Tuesday 21 March 2006

Exercise your mind

4 Noble Truths

From Wikipedia, the free encyclopedia

The Four Noble Truths (Pali, "cattari ariya saccani") are taught in Buddhism as the fundamental insight or enlightenment of Sakyamuni Buddha (the historical Buddha), which led to the formulation of the Buddhist philosophy.
  1. Dukkha: There is suffering and impermanence in life for all beings.
  2. Samudaya: There is a cause for Dukkha, which is attachment and desire (tanha).
  3. Nirodha: There is a way out of Dukkha, which is to eliminate attachment and desire.
  4. Magga: There is a path that leads out of Dukkha, called the Noble Eightfold Path.

This outline form is exactly that used by doctors of the Buddha's culture when diagnosing and prescribing for a disease: identify the disease, its cause, whether it is curable, and the prescribed cure. Thus the Buddha treats suffering as a "disease" we can confidently expect to cure.

Because of its focus on suffering, Buddhism is often called pessimistic. But since Gautama Buddha presented a cure, Buddhists consider it neither pessimistic nor optimistic but realistic.

The Four Noble Truths was the topic of the first sermon given by the Buddha after his enlightenment. He gave the sermon to the ascetics with whom he had practiced austerities.

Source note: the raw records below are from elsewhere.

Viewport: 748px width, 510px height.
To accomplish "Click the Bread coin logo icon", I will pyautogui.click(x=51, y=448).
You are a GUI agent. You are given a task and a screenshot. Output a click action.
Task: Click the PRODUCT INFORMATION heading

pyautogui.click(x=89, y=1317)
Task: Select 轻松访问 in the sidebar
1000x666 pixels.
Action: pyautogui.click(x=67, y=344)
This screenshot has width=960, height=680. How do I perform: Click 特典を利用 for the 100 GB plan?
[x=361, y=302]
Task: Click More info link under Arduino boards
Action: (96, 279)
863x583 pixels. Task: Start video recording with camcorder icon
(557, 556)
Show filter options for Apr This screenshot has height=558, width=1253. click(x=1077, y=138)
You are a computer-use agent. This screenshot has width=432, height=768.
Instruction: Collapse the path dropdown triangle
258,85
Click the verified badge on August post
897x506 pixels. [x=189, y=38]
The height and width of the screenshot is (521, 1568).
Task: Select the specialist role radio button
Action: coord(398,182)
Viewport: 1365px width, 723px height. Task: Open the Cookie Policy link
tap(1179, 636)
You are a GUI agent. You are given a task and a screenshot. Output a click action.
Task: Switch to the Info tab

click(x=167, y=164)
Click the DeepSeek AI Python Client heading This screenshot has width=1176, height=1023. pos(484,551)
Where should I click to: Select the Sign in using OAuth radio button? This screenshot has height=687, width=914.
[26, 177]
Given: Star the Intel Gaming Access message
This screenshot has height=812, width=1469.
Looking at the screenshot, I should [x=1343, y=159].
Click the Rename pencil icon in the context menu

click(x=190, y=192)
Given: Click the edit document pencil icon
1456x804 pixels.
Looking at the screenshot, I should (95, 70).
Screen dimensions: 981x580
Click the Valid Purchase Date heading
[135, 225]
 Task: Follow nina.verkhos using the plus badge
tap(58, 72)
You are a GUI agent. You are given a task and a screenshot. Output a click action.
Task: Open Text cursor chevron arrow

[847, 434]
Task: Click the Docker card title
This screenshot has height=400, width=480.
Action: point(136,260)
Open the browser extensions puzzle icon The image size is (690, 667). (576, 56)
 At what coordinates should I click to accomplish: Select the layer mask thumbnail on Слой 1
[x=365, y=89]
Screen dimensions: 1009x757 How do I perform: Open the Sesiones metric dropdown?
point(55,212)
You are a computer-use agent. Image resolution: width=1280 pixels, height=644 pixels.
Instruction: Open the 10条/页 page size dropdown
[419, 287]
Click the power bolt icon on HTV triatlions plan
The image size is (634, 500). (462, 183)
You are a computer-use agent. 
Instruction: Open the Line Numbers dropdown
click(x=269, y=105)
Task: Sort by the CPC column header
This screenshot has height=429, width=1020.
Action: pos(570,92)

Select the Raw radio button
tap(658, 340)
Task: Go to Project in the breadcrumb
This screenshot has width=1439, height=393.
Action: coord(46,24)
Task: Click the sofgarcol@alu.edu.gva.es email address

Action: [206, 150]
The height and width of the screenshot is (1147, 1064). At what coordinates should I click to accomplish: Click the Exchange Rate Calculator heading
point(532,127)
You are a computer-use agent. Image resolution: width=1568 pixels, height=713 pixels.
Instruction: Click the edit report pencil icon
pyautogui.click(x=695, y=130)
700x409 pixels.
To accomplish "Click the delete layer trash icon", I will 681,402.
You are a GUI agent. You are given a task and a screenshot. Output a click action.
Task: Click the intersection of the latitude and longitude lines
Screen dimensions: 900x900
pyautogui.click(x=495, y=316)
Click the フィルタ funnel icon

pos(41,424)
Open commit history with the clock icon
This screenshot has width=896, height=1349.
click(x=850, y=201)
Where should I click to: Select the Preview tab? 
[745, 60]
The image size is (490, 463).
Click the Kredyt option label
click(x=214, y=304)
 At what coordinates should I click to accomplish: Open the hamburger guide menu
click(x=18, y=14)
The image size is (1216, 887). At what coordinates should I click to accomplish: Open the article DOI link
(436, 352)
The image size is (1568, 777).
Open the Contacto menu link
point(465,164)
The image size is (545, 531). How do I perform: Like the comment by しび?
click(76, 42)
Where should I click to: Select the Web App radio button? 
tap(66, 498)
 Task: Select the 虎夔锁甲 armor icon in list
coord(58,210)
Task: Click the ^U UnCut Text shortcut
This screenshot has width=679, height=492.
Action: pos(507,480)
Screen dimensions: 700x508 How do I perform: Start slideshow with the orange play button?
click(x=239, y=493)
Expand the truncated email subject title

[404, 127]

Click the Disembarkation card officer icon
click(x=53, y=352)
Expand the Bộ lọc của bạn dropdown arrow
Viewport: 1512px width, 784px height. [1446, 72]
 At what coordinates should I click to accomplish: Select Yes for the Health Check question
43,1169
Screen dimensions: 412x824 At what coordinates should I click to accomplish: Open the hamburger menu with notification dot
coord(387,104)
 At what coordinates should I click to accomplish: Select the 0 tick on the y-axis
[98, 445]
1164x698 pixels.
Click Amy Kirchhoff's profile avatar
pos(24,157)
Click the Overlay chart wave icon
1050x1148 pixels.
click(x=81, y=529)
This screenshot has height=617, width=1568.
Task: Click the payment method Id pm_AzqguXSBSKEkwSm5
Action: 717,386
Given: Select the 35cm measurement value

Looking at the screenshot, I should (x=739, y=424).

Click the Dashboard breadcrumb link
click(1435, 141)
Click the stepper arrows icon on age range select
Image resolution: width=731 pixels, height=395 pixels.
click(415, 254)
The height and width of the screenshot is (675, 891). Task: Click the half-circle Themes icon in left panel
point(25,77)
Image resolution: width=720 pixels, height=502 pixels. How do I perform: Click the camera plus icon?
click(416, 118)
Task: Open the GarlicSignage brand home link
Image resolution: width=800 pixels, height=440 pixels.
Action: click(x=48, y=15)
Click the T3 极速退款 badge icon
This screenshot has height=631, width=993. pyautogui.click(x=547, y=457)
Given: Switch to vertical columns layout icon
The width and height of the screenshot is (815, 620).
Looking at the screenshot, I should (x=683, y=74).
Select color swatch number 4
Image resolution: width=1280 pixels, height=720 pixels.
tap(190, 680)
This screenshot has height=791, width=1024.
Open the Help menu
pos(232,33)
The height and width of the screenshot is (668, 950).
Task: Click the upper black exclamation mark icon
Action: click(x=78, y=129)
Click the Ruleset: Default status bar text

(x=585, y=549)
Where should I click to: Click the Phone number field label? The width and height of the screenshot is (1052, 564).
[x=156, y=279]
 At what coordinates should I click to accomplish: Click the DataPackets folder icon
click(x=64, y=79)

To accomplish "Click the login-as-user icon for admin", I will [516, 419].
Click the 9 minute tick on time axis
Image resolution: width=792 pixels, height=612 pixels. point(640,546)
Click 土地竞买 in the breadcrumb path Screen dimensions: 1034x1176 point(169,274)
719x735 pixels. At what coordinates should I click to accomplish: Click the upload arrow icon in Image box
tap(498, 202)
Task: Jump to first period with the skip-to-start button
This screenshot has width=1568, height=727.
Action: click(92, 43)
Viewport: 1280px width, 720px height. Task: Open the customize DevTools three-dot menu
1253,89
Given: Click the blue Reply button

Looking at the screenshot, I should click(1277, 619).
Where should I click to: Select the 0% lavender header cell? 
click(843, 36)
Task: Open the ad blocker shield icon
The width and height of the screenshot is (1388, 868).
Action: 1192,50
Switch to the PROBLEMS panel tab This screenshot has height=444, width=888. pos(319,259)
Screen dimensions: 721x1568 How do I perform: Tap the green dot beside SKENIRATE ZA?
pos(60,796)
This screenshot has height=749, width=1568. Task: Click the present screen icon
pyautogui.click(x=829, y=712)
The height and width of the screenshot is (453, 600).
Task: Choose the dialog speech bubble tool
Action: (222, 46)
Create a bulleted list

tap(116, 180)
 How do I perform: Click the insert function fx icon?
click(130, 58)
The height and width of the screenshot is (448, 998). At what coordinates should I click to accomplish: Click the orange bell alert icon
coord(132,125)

If I have any readers of these missives, I commend the Noble Truths as worth of further examination. They may use a form of words with which we are unfamiliar but the ideas strike a chord with me. Dukkha only says that life is hard. Don't I know it! The cause of most of this can be established and, once that is done, there is a way to improve things. Go on - open your mind. I dare you.